What this task involves - Exactly as they appear, output all of the records. Skip any images.

Dataset -
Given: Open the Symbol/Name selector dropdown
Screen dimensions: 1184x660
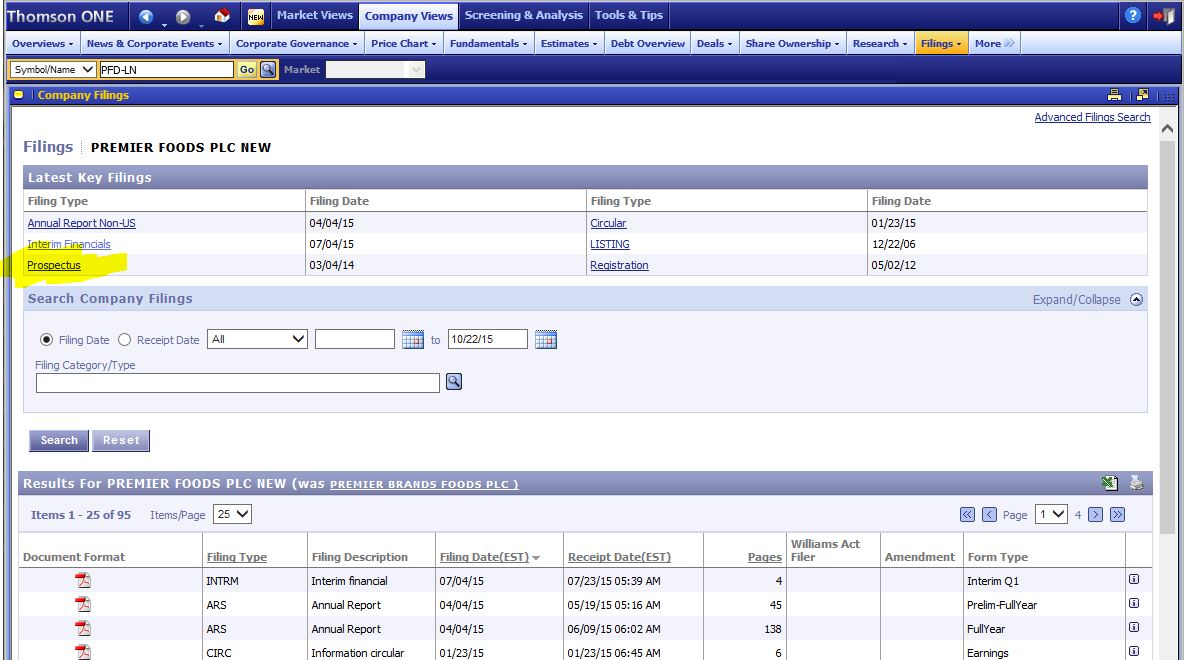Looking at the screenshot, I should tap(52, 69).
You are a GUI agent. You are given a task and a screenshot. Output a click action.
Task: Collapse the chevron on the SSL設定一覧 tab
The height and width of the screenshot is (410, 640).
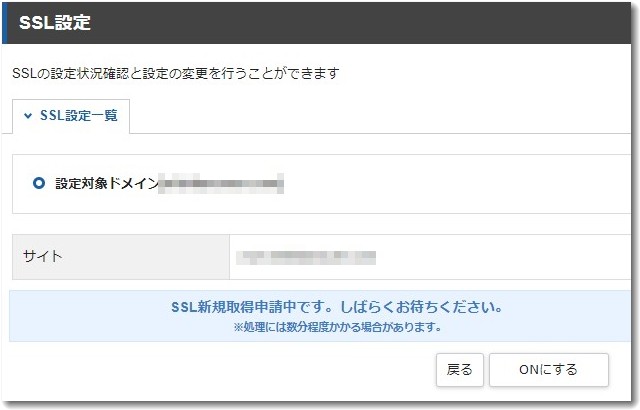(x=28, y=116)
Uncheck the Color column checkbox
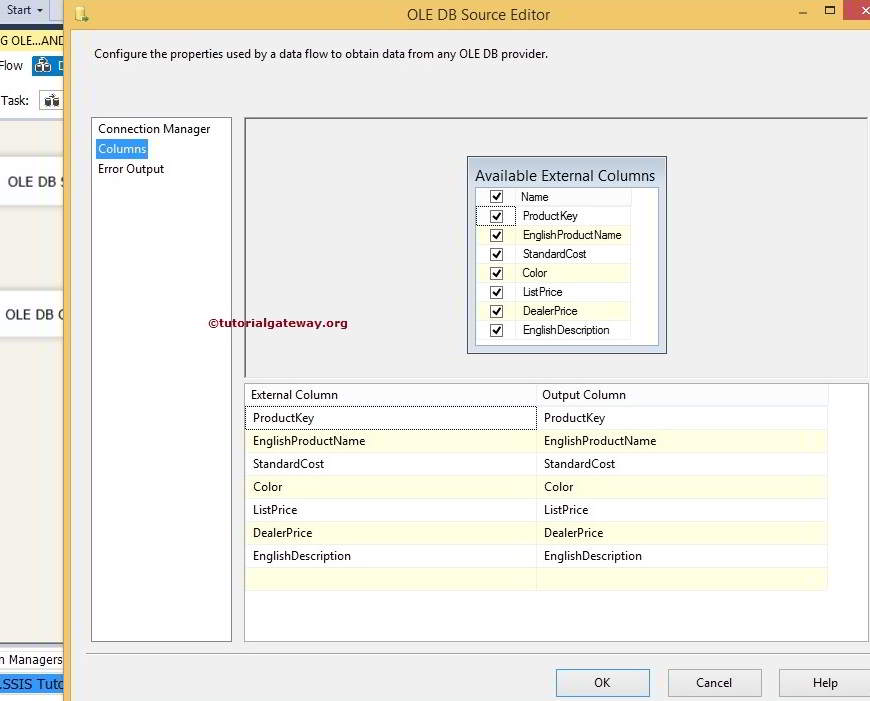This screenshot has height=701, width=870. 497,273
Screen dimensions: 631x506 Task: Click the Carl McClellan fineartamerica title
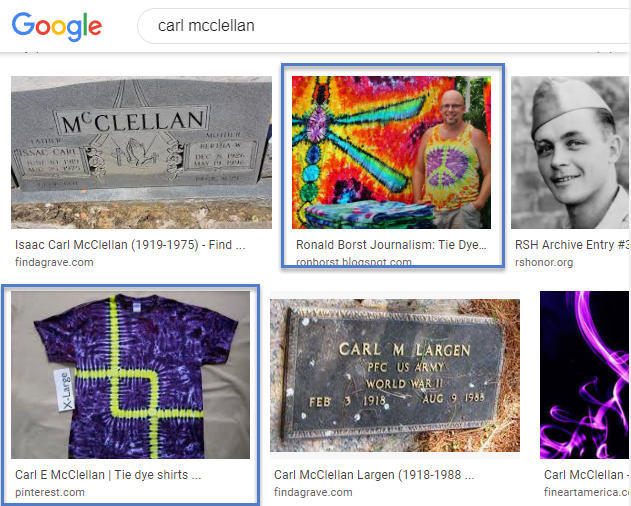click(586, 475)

Problem solution -
Given: Open the Symbol/Name selector dropdown
Screen dimensions: 1184x660
Looking at the screenshot, I should tap(52, 69).
You are a GUI agent. You are given a task and a screenshot. Output a click action.
Task: Collapse the chevron on the SSL設定一覧 tab
The height and width of the screenshot is (410, 640).
(x=28, y=116)
Uncheck the Color column checkbox
This screenshot has height=701, width=870. 497,273
Screen dimensions: 631x506 Task: Click the Carl McClellan fineartamerica title
click(586, 475)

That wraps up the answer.